Dataset entries:
....

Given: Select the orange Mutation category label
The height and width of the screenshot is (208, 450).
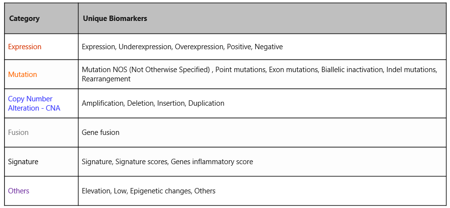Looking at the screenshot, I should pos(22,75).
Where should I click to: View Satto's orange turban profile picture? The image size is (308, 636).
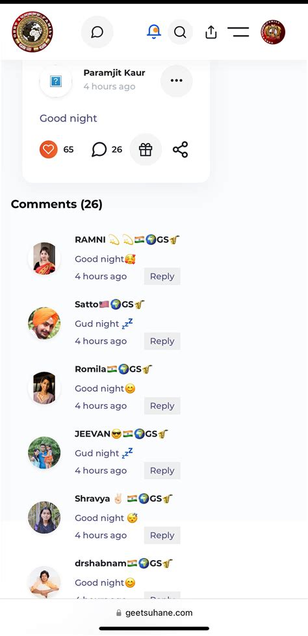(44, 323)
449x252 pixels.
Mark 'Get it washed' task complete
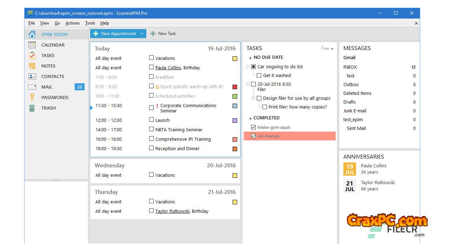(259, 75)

....

#### Exercise requirements:
Set down all of the data word for word; no pictures belong in it.

#### Task response:
Given: Select the orange Mutation category label
The height and width of the screenshot is (208, 450).
Looking at the screenshot, I should pos(22,75).
Where should I click to: View Satto's orange turban profile picture? The image size is (308, 636).
(44, 323)
449x252 pixels.
Mark 'Get it washed' task complete
(259, 75)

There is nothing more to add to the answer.